The classical RK4 method has error order 4. To get an error level of $10^{-8}$ you will thus need a step size of $h=0.01$. Over the interval $[0,1]$ this requires $100$ steps with $400$ function evaluations.
If you decrease the step by a factor of $10$ to $h=0.001$, the RK4 method will need $1000$ steps with $4000$ function evaluations to get an error level of $10^{-12}$. This is still much less effort than used in the Euler example above with a much better result.
Using double
precision floating point numbers you will not get a much better result with any method using a fixed step size, as smaller step sizes result in an accumulating floating point noise that dominates the error of the method.
Best Answer
Runge-Kutta methods are methods for numerically estimating solutions to differential equations of the form $y^\prime=f(x,y)$. One is interested in both explicit and implicit methods, as they have quite different applications.
To simplify things, I'll consider the two simplest Runge-Kutta methods that are usually ascribed to Euler.
The (usual) Euler method is the simplest example of an explicit method:
$$y_1=y_0+h\;f(x_0,y_0)$$
The backward Euler method is the simplest implicit method:
$$y_1=y_0+h\;f(x_1,y_1)$$
To explain the notation: $(x_0,y_0)$ is the initial point, from which the Runge-Kutta method "launches" itself to generate a new point, $(x_1,y_1)$, where $x_1=x_0+h$ and $h$ is a so-called "step size".

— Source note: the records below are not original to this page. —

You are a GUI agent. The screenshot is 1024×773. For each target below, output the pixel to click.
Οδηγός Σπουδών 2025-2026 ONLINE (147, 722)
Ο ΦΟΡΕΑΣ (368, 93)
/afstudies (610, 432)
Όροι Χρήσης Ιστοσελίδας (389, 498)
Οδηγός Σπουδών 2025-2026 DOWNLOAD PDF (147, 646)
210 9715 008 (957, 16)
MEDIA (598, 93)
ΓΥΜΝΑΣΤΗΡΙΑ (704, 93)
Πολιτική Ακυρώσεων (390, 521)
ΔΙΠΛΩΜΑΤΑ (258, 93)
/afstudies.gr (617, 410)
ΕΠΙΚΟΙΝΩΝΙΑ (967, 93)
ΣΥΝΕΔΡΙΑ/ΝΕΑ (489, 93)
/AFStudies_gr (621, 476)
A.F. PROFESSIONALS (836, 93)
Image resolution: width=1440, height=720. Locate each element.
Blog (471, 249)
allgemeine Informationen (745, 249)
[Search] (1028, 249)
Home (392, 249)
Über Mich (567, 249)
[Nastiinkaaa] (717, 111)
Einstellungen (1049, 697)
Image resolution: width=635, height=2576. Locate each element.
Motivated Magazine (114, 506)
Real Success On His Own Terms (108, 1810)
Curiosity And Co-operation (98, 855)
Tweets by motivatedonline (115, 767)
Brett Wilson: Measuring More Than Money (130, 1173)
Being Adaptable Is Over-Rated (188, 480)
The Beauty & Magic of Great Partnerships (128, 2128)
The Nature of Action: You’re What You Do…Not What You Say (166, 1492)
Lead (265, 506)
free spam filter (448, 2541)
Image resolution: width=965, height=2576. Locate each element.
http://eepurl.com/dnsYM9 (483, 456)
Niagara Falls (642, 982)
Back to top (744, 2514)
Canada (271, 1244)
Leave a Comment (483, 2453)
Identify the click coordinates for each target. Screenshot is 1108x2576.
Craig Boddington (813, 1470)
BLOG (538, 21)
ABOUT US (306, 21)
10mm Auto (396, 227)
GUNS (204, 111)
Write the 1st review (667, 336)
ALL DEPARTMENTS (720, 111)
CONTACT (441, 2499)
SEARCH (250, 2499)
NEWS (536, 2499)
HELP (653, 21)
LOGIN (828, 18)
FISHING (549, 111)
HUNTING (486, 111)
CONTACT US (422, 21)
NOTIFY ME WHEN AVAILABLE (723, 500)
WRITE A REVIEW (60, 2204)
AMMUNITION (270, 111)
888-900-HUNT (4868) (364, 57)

The Euler method is an explicit method in that the expression for $y_1$ depends only on $x_0$ and $y_0$. On the other hand, backward Euler is an implicit method, since the right-hand side also contains $y_1$; that is, $y_1$ is implicitly defined.
Why would we need to consider both, when the explicit methods look simpler? That is because the implicit methods are in fact the most efficient way to handle so-called stiff differential equations, which are differential equations that usually feature a rapidly decaying solution. Explicit methods need to take very tiny values of $h$ to accurately estimate the solution, and this takes lots of time. Implicit methods allow for a more reasonably sized $h$, but you are now required to use an associated method for solving the implicit equation, like Newton-Raphson. Even with that overhead, implicit methods are more efficient for stiff equations.
Of course, if the equations are not stiff, one uses explicit RK methods.